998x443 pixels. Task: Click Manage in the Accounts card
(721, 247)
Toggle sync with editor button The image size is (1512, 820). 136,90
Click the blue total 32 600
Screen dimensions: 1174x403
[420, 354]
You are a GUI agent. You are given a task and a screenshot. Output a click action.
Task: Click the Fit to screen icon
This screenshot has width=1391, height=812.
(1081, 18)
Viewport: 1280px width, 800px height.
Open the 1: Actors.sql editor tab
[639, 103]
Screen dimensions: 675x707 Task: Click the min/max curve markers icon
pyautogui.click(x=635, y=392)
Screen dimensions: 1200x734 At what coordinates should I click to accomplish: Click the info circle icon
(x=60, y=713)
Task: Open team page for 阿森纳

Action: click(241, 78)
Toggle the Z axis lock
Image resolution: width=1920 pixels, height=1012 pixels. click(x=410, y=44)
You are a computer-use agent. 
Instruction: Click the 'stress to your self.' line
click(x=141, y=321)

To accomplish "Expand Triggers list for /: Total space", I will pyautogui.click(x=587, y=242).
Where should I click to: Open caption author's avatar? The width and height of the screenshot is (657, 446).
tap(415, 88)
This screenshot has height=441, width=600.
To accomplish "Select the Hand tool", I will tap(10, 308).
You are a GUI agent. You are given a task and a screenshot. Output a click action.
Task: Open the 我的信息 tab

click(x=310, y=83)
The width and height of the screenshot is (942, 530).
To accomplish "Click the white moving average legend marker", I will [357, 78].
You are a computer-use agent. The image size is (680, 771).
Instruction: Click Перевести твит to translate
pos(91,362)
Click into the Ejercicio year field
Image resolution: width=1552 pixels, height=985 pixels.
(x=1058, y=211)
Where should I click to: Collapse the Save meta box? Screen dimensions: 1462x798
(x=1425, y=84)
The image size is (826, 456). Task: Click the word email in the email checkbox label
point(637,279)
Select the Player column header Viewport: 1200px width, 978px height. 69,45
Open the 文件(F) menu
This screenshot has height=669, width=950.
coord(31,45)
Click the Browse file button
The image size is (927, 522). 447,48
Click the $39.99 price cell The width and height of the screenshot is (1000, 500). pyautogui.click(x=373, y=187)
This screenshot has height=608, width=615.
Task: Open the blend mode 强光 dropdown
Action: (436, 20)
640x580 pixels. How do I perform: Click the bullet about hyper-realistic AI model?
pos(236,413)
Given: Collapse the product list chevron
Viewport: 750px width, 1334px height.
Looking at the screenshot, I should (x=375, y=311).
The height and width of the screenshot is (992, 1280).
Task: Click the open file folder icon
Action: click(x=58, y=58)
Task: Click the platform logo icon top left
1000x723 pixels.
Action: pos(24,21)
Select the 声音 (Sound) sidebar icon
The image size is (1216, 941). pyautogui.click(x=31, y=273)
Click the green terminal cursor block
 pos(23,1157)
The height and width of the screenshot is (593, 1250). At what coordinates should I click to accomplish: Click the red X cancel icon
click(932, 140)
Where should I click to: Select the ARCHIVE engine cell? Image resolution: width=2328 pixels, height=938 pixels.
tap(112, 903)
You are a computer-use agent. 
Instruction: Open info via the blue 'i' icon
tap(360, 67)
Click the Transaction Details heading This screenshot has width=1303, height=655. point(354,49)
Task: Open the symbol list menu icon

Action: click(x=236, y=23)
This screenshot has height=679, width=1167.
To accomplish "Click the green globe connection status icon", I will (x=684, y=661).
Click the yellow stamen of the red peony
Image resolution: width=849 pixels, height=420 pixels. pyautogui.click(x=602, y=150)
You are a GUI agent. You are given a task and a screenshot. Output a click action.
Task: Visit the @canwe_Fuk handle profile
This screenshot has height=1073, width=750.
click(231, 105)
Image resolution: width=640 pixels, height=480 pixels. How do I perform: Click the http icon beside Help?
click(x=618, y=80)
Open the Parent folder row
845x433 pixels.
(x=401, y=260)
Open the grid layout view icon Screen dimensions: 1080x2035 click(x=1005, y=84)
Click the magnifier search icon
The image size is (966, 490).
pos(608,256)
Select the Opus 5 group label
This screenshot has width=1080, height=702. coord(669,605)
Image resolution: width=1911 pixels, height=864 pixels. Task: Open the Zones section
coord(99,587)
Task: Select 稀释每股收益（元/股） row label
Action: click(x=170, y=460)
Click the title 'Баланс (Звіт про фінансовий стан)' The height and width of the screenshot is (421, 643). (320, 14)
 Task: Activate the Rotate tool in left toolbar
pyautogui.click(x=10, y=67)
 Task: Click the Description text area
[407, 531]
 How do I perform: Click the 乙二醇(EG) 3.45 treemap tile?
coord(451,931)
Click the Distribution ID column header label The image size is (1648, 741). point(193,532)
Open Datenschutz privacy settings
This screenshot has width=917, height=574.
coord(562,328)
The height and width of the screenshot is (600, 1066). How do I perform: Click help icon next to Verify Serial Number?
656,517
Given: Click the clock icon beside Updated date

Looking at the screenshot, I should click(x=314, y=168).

▶ PROBLEM REQUIREMENTS
Scan the listing above for the line that has "640x580 pixels. How", then copy exactly from that line through the line that has "Open the Parent folder row".

▶ ANSWER BELOW
640x580 pixels. How do I perform: Click the bullet about hyper-realistic AI model?
pos(236,413)
Given: Collapse the product list chevron
Viewport: 750px width, 1334px height.
Looking at the screenshot, I should (x=375, y=311).
The height and width of the screenshot is (992, 1280).
Task: Click the open file folder icon
Action: click(x=58, y=58)
Task: Click the platform logo icon top left
1000x723 pixels.
Action: pos(24,21)
Select the 声音 (Sound) sidebar icon
The image size is (1216, 941). pyautogui.click(x=31, y=273)
Click the green terminal cursor block
 pos(23,1157)
The height and width of the screenshot is (593, 1250). At what coordinates should I click to accomplish: Click the red X cancel icon
click(932, 140)
Where should I click to: Select the ARCHIVE engine cell? Image resolution: width=2328 pixels, height=938 pixels.
tap(112, 903)
You are a computer-use agent. 
Instruction: Open info via the blue 'i' icon
tap(360, 67)
Click the Transaction Details heading This screenshot has width=1303, height=655. point(354,49)
Task: Open the symbol list menu icon

Action: click(x=236, y=23)
This screenshot has height=679, width=1167.
To accomplish "Click the green globe connection status icon", I will (x=684, y=661).
Click the yellow stamen of the red peony
Image resolution: width=849 pixels, height=420 pixels. pyautogui.click(x=602, y=150)
You are a GUI agent. You are given a task and a screenshot. Output a click action.
Task: Visit the @canwe_Fuk handle profile
This screenshot has height=1073, width=750.
click(231, 105)
Image resolution: width=640 pixels, height=480 pixels. How do I perform: Click the http icon beside Help?
click(x=618, y=80)
Open the Parent folder row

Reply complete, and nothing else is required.